Köleliğe isyan başladı!..

    Akyazı’da faaliyet gösteren Yazaki Fabrikası Çark Caddesi’ne stand kurup işçi aramaya başlamış!..

    Muhabbete bakın…

    Görenlerde, duyanlar da iş var işçi bulunamıyor sanırlar!..

    Kazın ayağı hiç de öyle değil..

    Geçtiğimiz yıllarda krizi bahane ederek çalışanlarını kapı dışarı eden Yazaki, bugünlerde işleri yoluna koymuş olacak ki, yana yana işçi arıyor.

    Hatıralar canlı.

    Geçmiş denilen şey öyle kolay kolay unutulmuyor.

    Bu şehrin insanları onurludur, gururludur, asildir ve dik durmayı da bedeli ne olursa olunsun severler…

    İhaneti ise asla affetmezler...

    Yazaki’nin yana yana işçi aramasının ve bulamamasının nedenlerinden biri budur. Öteki nedenlerine birazdan geleceğiz…

    ***

    Bakın bu şehirde ilginç şeyler oluyor.

    Toyota denilince akıllara devasa bir fabrika geliyor. 

    Evet gerçekten de devasa bir fabrika…

    Ancak, o devasa yapının yanında çalışanın emeğine karşı son derece cüce bir duruş sergileyen fabrika olduğunu bu şehirde bilmeyen kalmadı.

    Sağır Sultan bile Toyota fabrikasına giren bir işçinin, ya bel fıtığı, ya boyun fıtığı, ya kas erimesi, ya da şiddetli göz ağrıları ve solunum yolları enfeksiyonları gibi daha ziyade o fabrikaya has olduğu iddia edilen hastalık türlerinden dert yanarak işten ayrıldığını biliyor…

    Çünkü, çalışma şartları çok ağır.

    Sorun sadece çalışma şartları mı?..

    Tabi ki değil…

    Asıl sorun o ağır çalışma şartlarına karşı, emeğin karşılığının verilmemesi…

    Yazaki bugün sokağa çıkıp işçi arıyorsa, Toyota yeterli ve eğitimli işçi bulamadığı için yeni versiyon aracının üretim tarihini ertelemek zorunda kalıyorsa, sorun çalışanın emeğine saygı gösterilmemesinden kaynaklanıyor…

   Yazaki ve Toyota örneğini verirken o kurumları karalamak için vermedim…

   Şehirdeki çarpıcı bir sürece dikkat çekmek istedim.

   Bu şehrin insanları artık direniyor!..

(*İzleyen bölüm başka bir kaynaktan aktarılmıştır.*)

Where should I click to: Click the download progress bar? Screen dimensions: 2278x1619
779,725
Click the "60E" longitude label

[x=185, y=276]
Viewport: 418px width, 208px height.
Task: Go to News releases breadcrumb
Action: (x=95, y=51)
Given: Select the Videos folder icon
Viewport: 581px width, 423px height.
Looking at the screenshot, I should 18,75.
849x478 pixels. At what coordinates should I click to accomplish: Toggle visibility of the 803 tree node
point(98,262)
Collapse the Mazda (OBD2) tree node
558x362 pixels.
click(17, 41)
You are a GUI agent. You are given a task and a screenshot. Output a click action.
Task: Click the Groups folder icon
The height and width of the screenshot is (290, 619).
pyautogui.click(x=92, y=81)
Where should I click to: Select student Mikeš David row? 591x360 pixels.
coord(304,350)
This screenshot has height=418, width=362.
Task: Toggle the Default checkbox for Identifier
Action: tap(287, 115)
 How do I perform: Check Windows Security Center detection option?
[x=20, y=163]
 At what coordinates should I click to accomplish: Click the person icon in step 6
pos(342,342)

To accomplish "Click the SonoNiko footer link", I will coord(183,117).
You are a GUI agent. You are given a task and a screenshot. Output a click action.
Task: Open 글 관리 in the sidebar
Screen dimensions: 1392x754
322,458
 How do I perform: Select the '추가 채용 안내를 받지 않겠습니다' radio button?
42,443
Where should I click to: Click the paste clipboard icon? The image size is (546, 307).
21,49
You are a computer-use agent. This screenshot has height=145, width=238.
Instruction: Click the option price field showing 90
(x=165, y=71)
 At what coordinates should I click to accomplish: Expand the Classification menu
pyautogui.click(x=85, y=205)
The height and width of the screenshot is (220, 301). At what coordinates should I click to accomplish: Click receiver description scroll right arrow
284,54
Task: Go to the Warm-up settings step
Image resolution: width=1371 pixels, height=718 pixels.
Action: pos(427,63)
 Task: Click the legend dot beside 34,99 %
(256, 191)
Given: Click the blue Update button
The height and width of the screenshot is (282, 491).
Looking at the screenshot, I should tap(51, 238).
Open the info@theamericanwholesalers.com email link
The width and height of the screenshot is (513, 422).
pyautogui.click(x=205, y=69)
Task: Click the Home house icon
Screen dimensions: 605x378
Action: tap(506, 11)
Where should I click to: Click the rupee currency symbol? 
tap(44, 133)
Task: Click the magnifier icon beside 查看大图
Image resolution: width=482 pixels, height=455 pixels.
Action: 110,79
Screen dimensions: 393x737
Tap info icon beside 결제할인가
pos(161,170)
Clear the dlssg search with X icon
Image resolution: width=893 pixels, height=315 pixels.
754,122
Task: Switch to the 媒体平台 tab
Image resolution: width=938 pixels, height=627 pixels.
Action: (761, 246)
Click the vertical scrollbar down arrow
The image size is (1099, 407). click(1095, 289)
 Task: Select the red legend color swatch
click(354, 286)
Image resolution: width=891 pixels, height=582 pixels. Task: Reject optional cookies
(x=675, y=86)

   Bu şehrin insanları artık asgari ücretli kölelik düzenine isyan ediyor!..

   Bakın yakın gelecekte sözünü ettiğimiz fabrikalarda ve asgari ücretli işçi çalıştıran öteki kurumlarda bu sıkıntı daha da artacak…

   İşçi bulamaz hale gelecekler.

   Çünkü, bu şehrin insanları büyük bir hızla alın terlerinin pazarlığını yapabilecek olgunluğa erişiyorlar…

   Kararlılar.

   İşverenin iş çağrısına kulak tıkıyorlar.

   Neden?..

   Yetmiyor.

   Asgari ücret çalışana yetmiyor.

   Geçinemiyor.

   Ya asgari ücreti artıracaklar ya da fabrikalar, kurumlar kapı kapı dolaşıp, sokaklara stant kurup işçi aramayı sürdürecekler.

   Tıpkı Yazaki gibi…

   Rabbena, hep bana dönemi bitiyor.

  

----------------------------------

    

Zeka kimden?..

   Küçük Mahmut derslerine çok iyi çalışıyordu, sonuç olarak da sınıf birincisiydi.
   Babasının bu tabloya pek sevindiğini söylemeye gerek yok.
   O akşam da oğlanın getirdiği Pekiyilerle dolu karneyi gözden geçirdikten sonra, hafifçe öksürerek genzini temizledi ve "Besbelli bu çocuk zekasını benden almış" dedi.
   Anne bunun üzerine "Ona şüphe yok" dedi ve ekledi:
   "Zira benim zekam yerinde duruyor."

Servet verdi!..


   Ünlü bir ressam kendi sergisini geziyordu. Bir çocuk kum torbasında getirdiği bozuk paraları önüne döktü.

   Saydılar toplamda 10 dolar çıktı.
   Ressam:
   "Tabloyu sarıp verin..." dedi.
   Sergi görevlileri şaşırmıştı:
   "Neden binlerce dolarlık bir tabloyu 10 dolara veriyorsunuz?"
   Cevap espriliydi:
   "Bu tabloya servetinin tamamını verecek birisini bir daha bulamam!"